Vendredi 4 Février, 23h30

– Honey ?

– 💭

– Honey ?

– Hi mon ange, pardon, j’étais aux toilettes, j’ai fait le plus gros pipi du monde. Bonheur sur terre !

– Haha j’imagine ! Tu dormais ?

– Nope, et toi ?

– Bah non puisque je te parle.

– Indeed ! 😂

– Dis-moi…

– Oui ?

– Que fais-tu ?

– Avant d’aller faire pipi, j’étais au bord des larmes.

– T’es tout le temps au bord des larmes !! 😂

– Oui je sais, je comprends pas pourquoi. Mais là, ça s’explique, je lis Iphigénie.

– 😂 ! Baby, on est vendredi soir et tu lis du Racine ! T’es tellement une drama queen ! Et ensuite, j’entends quelqu’un se plaindre de ne pas rencontrer l’homme de sa vie. Tiens tiens, je crois savoir pourquoi. Mademoiselle préfère les morts aux vivants. 

– Oui, enfin, non.  Je veux dire, mon célibat est une malédiction, tout est de la faute de Dieu, on en a déjà parlé. En revanche, Racine. Je. Comment dire. J’adore ce mec! Quand je le lis, j’arrive à croire en l’humanité. La beauté de son verbe, please. Ca me donne de l’espoir.

– Mais ça te donne de l’espoir pour quoi? Comment ça t’élève? 

– Lalalala! chuuuut, je lis. 

– Allez, raconte-moi, raconte-nous! Je n’ai jamais lu Iphigénie et je sais que tu en meurs d’envie ! Fais-le au moins pour nos Bookiners! 

– Bon, je ne vais pas me faire désirer davantage ! 🌸

 

Pour commencer, je vais vous faire un résumé mythologique rapide, car les racines d’Iphigénie sont plus tortueuses que Game of Thrones. Après, il faut savoir que Racine s’est permis quelques écarts par rapport au mythe d’origine. 

Le mythe, ainsi que la pièce de Racine se passe en Grèce, à Mycène. Au commencement, Atrée et Thyeste se disputent le titre de « roi de Mycène ». C’est Atrée qui l’emporte, et qui, par perfidie, donne à son frère ses propres enfants en festin.
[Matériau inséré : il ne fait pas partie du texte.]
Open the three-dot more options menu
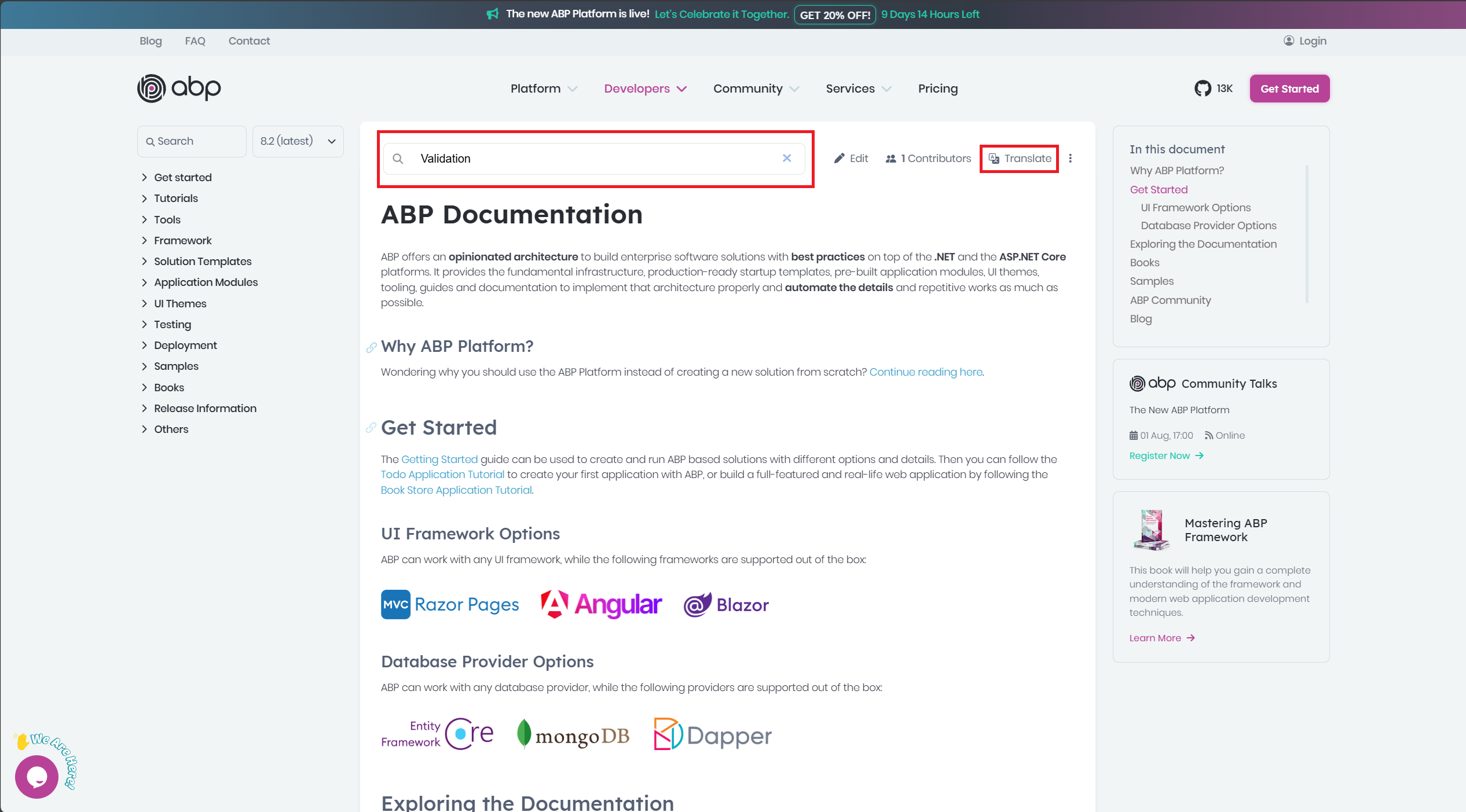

En représailles, Thyeste jette une malédiction sur toute la descendance d’Atrée,  les « Atrides ».  Atrée a deux fils Agamemnon et Ménélas. Agamemnon est roi de Mycènes, et est marié à Clytemnestre. Tous deux sont les parents d’Iphigénie et d’Oreste (Oreste sera mis en scène dans Andromaque, mais pour l’instant son existence est inexistante.) Il faut que j’abrège, alors j’en viens aux faits. Tout allait bien pour Agamemnon, jusqu’au jour où Racine décide de saboter son destin. Ou plutôt, jusqu’au jour où la malédiction des Atrides commence à s’abattre sur sa famille. Au début de la pièce, nous nous trouvons, chers Bookiners, auprès d’Agamemnon qui décide, avec Ulysse et Achille, le futur mari d’Iphigénie, d’aller détruire Troie. Ils se préparent à prendre la mer, sauf qu’il n’y a pas de vent. Calchas, le messager des oracles demande à Agamemnon une offrande afin que les Dieux lui permettent d’aller en mer. On y est. Ca va être J U I C Y Babies !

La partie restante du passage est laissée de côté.